Liriano, Francisco - 3-9 (2-6 H)
The 33-year old lefty has been on the DL since mid-May with a bum shoulder and is scheduled to start for Toronto on June 2nd. Once possessing one of the best curveballs in baseball, age and injuries seem to be taking their toll.
*Miller, Shelby - 4-10 (2-5 H)
After a much better start to this season compared to last, Miller blew out his elbow and is another Tommy John victim.
Samardzija, Jeff - 5-11 (2-5 H)
San Francisco has made few front office mistakes in the last nine years. After not learning their lesson about long contracts for starting pitchers like Matt Cain, they signed Samardzija to five-deal deal and are not reaping the benefits. There was a reason he was 47-61 BEFORE going the Giants and he is 13-18 with them.

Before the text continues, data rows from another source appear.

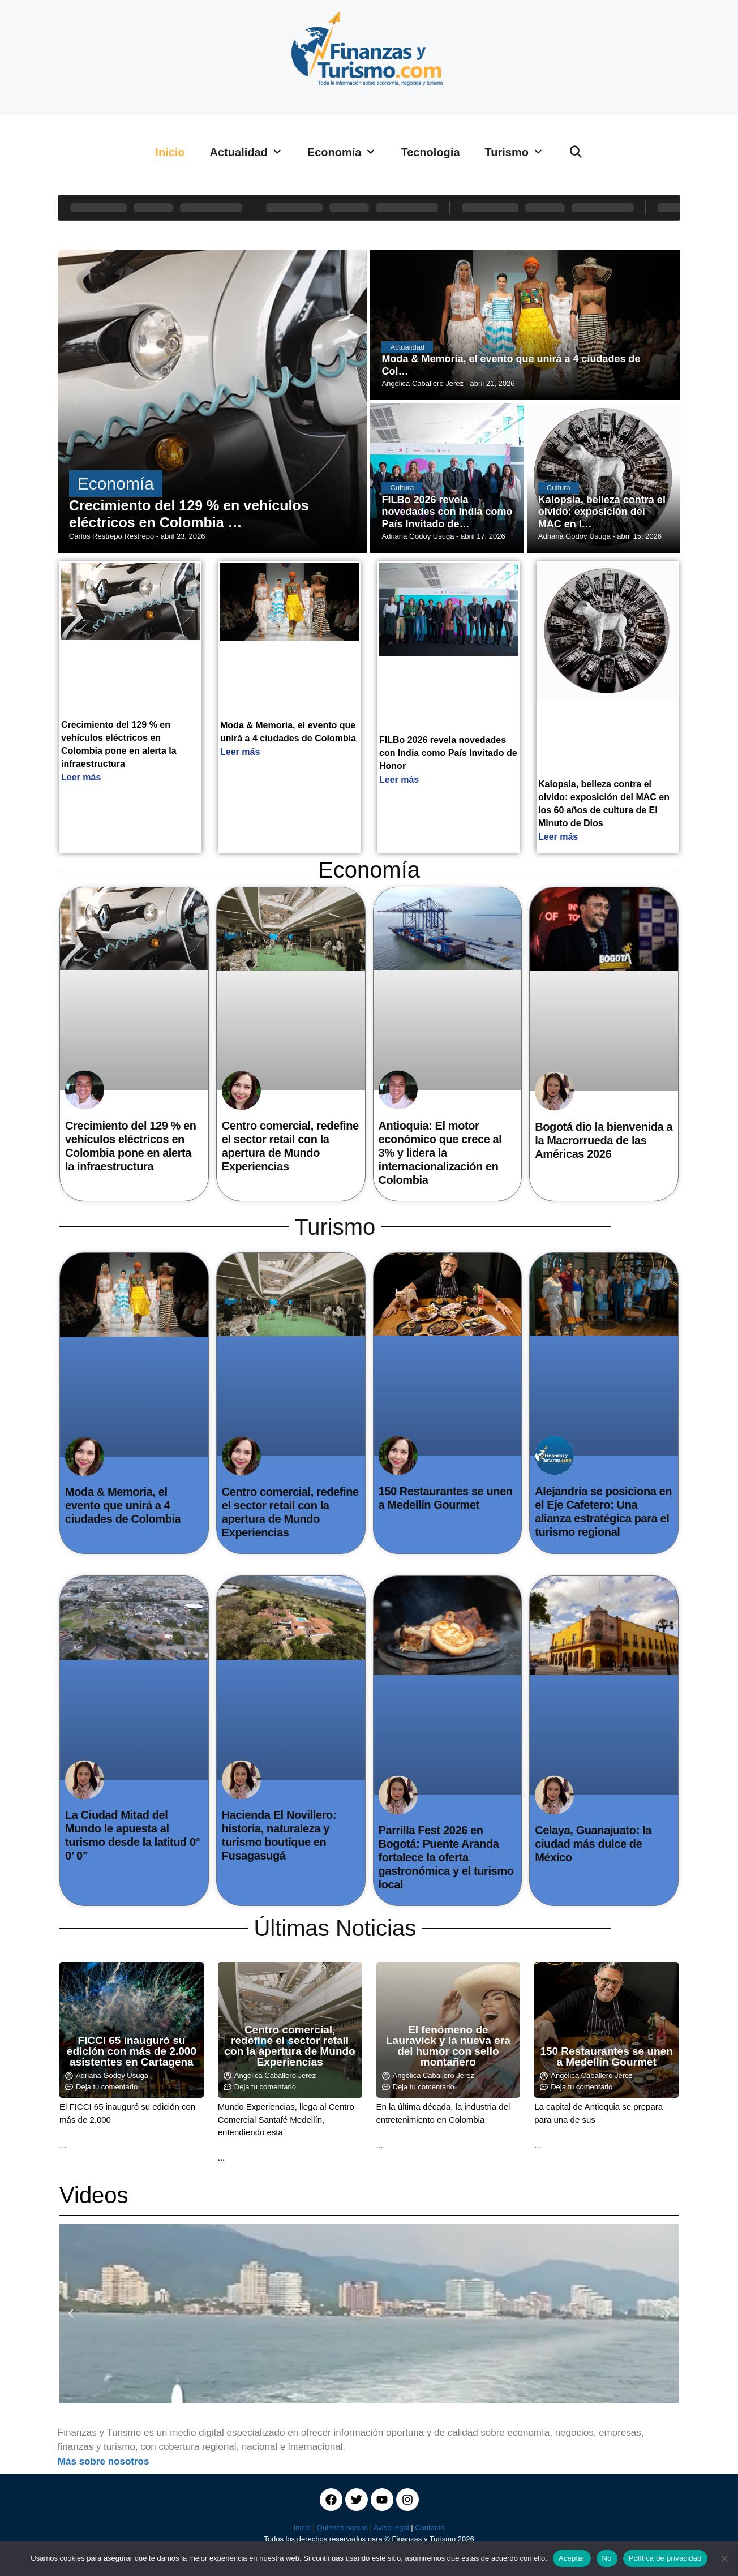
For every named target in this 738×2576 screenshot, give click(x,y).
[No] (724, 2558)
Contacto (429, 2527)
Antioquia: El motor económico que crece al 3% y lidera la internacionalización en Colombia (440, 1152)
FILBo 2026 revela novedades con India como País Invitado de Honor (448, 753)
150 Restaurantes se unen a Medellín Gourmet (606, 2056)
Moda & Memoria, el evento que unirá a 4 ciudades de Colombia (123, 1505)
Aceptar (572, 2558)
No (607, 2558)
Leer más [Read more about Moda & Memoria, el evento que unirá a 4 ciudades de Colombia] (240, 752)
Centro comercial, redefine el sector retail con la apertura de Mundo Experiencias (290, 2046)
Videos (93, 2195)
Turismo (520, 152)
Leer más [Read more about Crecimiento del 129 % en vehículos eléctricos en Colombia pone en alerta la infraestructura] (81, 777)
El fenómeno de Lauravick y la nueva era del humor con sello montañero (448, 2046)
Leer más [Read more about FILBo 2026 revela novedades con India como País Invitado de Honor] (399, 779)
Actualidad (252, 152)
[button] (70, 2313)
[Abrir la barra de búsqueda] (575, 152)
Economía (348, 152)
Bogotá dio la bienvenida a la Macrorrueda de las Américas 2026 (603, 1140)
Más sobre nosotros (103, 2461)
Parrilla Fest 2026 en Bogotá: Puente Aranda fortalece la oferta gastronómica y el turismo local (446, 1857)
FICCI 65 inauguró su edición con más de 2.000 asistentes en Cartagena (131, 2051)
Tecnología (430, 152)
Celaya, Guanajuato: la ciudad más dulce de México (593, 1844)
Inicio (169, 152)
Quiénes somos (342, 2527)
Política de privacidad (665, 2558)
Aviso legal (391, 2527)
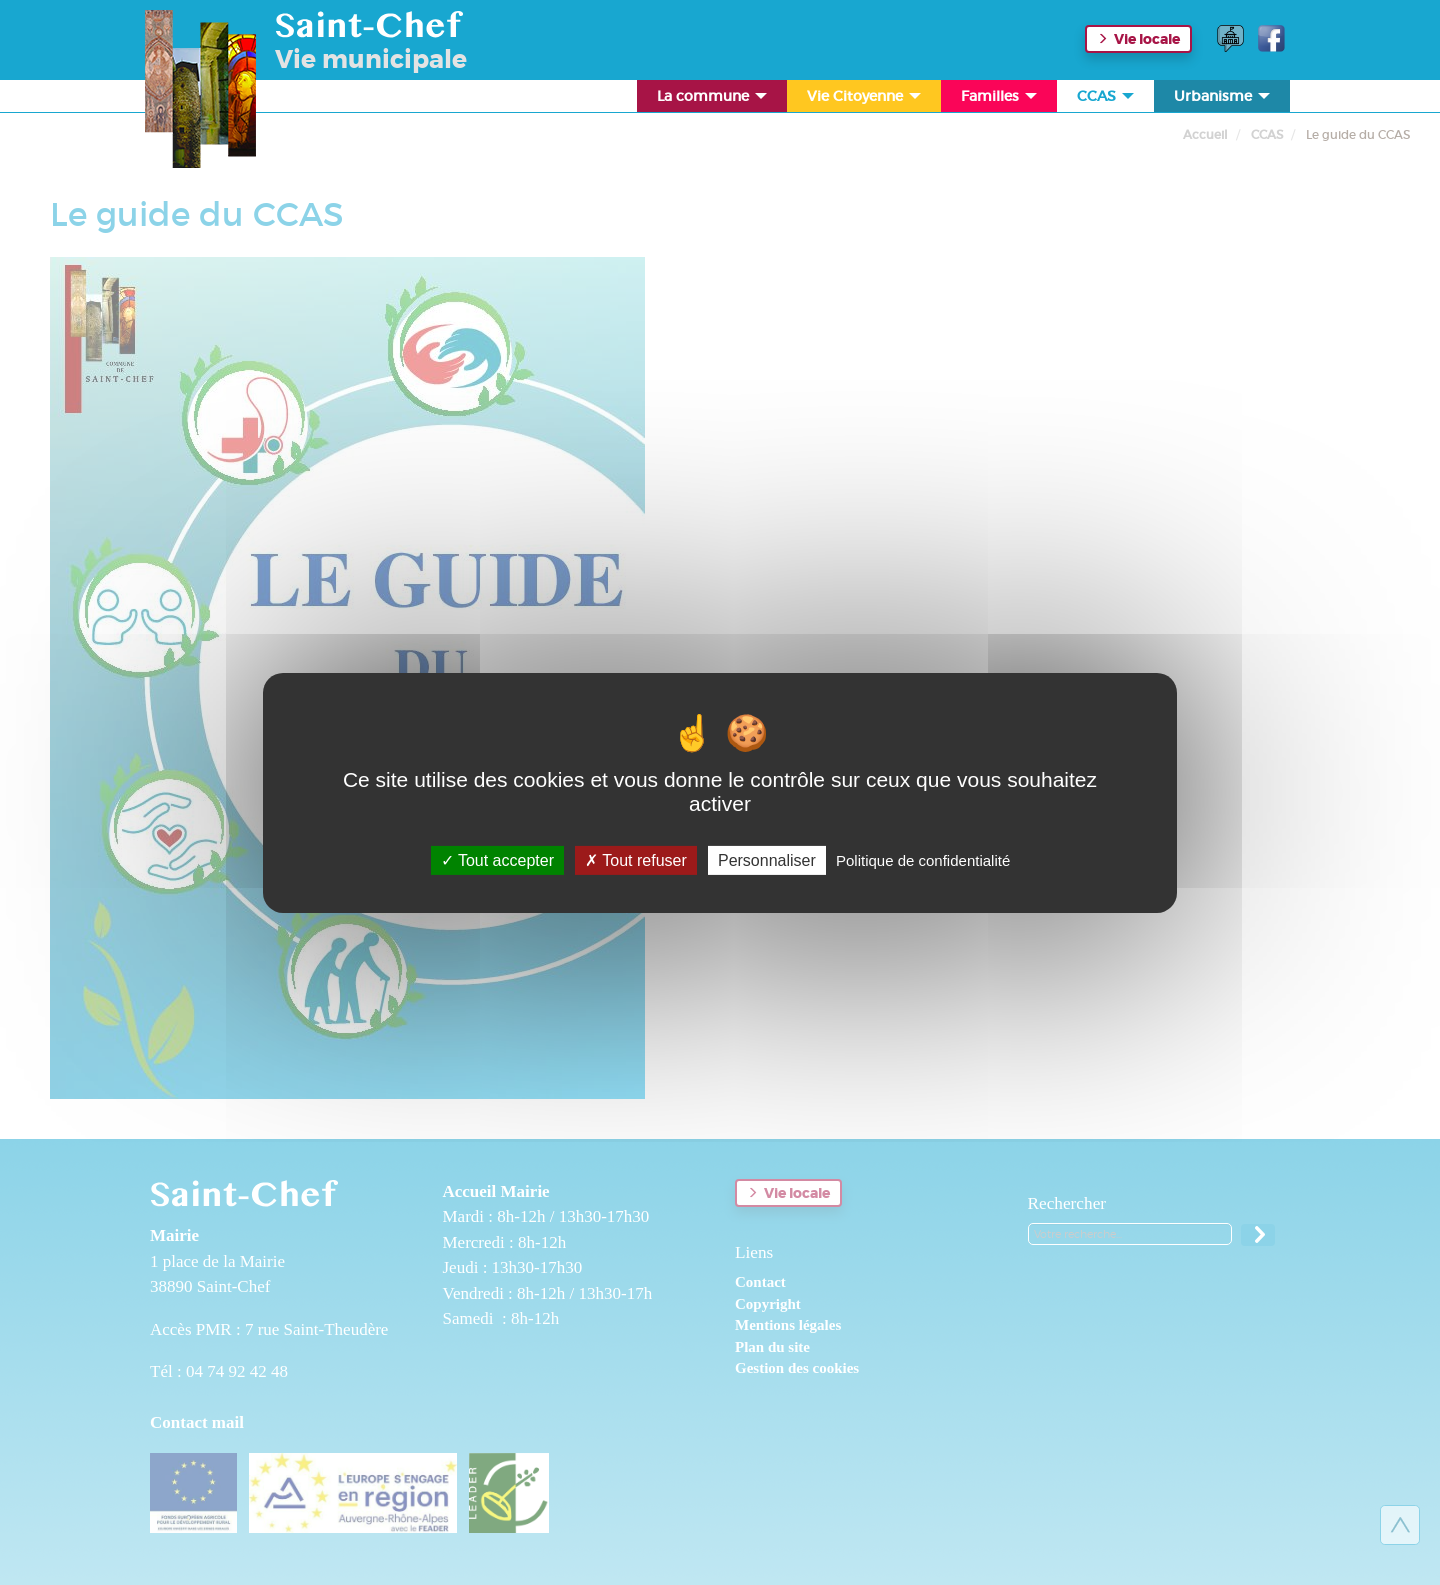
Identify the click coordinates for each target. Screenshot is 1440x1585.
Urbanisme (1223, 99)
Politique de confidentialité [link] (923, 859)
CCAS (1107, 99)
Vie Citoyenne (865, 99)
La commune (713, 99)
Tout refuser (636, 859)
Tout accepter (497, 859)
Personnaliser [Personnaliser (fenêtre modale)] (767, 859)
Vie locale (1147, 39)
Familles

Santana, Ervin - 2-8 (1-5 A)
The right-hander is easily off to the best start of his career in 2017, pitching for Minnesota. He will enter this month with a 1.75 ERA (career 4.01), however, in past seasons after quick starts, Santana has eventually regressed towards the norm.
*Weaver, Jered - 5-11 (3-8 H)
With a 0-5 record and 7.94 ERA after nine starts with San Diego, the Padres placed this former ace on the DL. Weaver is a shell of his former prominence and the separation between fastballs, curves and change-ups, no longer fools batters. It’s sad to watch from a hurler who really understood how to pitch side-and-side and up-and-down without an overpowering heater.